The reply might just lie in how he engages external consultants to produce regular detailed Mystery Shopper reports that cover annihilation and everything from whether the windows were spotless, whether sales staff were polite, knowledgeable and pro-active in cross-selling, whether the plumbing equipment rooms were well-staffed and pleasantly outfitted, if the cashier bade customers good day, and so on.
"These days, the main trends in retail is 'anything but bones' and 'making customers feel good'," he explained. "It's about the experience. Peradventure twenty years ago shoppers loved the thought of stores stocking lots of products. These days, information technology's more nearly how you put things together; it's virtually selling ideas. You always have to call back of ways to explain retail to the new generation, in means they pay attending to. So of course, these days we're big on social media and influencers as marketing channels, rather than just relying on newspapers and magazines and in-store mode shows."
Asked to recount some of his favourite contempo examples of innovative marketing executed by the brands under his care, Naga cites a Zara campaign concluding yr that made use of Augmented Reality that was employed across outlets 313@Somerset, Ion Orchard, Marina Bay Sands and Ngee Ann City stores over a flow of iv weeks.
"To me, nil beats the pleasure of heading out to the stores, and seeing, touching and trying before I buy.
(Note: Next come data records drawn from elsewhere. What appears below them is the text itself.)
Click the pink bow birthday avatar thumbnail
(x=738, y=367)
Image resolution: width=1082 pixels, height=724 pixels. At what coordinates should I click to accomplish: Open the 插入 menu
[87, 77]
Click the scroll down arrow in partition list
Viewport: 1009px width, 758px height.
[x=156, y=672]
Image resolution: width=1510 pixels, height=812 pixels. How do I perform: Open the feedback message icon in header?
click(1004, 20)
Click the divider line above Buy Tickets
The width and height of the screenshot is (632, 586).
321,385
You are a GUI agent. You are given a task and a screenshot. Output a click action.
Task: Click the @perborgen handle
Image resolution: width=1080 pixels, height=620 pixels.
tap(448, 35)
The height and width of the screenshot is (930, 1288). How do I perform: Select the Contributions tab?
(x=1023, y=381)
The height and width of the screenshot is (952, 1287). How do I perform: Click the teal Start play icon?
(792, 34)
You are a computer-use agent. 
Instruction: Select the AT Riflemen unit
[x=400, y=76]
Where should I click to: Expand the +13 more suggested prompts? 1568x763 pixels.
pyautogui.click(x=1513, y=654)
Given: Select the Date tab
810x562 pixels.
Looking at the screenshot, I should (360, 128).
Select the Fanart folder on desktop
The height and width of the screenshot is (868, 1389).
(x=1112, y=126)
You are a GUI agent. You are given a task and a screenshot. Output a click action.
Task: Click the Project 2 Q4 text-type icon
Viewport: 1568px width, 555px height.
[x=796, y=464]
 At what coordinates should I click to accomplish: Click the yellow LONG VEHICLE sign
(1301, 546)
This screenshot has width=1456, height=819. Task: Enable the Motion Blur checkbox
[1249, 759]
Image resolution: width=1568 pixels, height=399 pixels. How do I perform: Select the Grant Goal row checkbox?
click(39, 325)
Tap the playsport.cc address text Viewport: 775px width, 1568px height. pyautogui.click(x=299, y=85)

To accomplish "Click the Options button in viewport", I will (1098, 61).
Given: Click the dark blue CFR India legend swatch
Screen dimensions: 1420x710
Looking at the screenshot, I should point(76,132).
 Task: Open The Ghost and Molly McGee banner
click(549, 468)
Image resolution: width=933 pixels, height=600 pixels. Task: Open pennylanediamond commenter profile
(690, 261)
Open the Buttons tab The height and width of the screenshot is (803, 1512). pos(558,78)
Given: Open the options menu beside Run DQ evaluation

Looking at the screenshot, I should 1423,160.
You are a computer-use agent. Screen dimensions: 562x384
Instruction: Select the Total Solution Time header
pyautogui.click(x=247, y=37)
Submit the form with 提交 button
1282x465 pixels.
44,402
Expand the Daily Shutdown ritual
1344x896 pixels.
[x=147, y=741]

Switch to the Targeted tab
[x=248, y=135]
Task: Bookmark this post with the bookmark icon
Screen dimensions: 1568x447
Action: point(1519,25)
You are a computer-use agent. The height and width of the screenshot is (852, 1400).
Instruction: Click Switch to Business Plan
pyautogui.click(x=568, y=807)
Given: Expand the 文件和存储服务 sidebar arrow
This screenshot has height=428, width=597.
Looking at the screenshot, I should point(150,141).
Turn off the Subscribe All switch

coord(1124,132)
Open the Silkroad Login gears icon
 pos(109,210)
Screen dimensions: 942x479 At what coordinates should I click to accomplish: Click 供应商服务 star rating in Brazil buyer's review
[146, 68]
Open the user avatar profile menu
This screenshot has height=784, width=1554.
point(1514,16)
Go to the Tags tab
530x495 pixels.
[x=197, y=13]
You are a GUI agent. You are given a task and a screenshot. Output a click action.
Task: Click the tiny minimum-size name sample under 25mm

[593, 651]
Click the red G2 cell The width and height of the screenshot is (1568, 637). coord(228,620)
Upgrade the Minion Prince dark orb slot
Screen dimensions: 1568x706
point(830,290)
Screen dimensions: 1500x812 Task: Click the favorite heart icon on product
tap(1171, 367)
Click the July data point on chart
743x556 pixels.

And I know for sure that at that place are many, many other shoppers like me." – Simon Naga, Al-Futtaim Asia
The Spanish fast fashion make'due south store windows appeared completely empty, salve signs encouraging shoppers to download and employ the Zara AR app, and train their smartphones on a QR code – upon which holographs of models Lea Julian and Fran Summers pose, motion around and even speak while dressed in the SS18 Zara Studio collection. Shoppers could also take and transport photos alongside the holograms. The clothes and accessories could be purchased instantly through the app, also as in store. Online shoppers also received their appurtenances in boxes bearing the same code, which, when activated, would crusade a miniature hologram model to walk effectually the box.
More recently, in conjunction with the opening of Spanish loungewear and lingerie make Oysho's concept store ( a contempo addition to Al-Futtaim's portfolio) at Jewel Changi Airport, 70 customers were treated, over iii sessions, to a yoga class conducted inside Jewel'south lush indoor landscaping, before a VIP store visit.
Only Naga says that one thing that hasn't changed, despite technological innovations and evolving tastes of consumers, and despite the fact that Al-Futtaim's brands carry products "for customers aged 1 month and above", is that "ultimately, women yet form the bulk of our shoppers. The same goes for retail, as it does at habitation: If you don't make the woman happy, you're in for a hard time."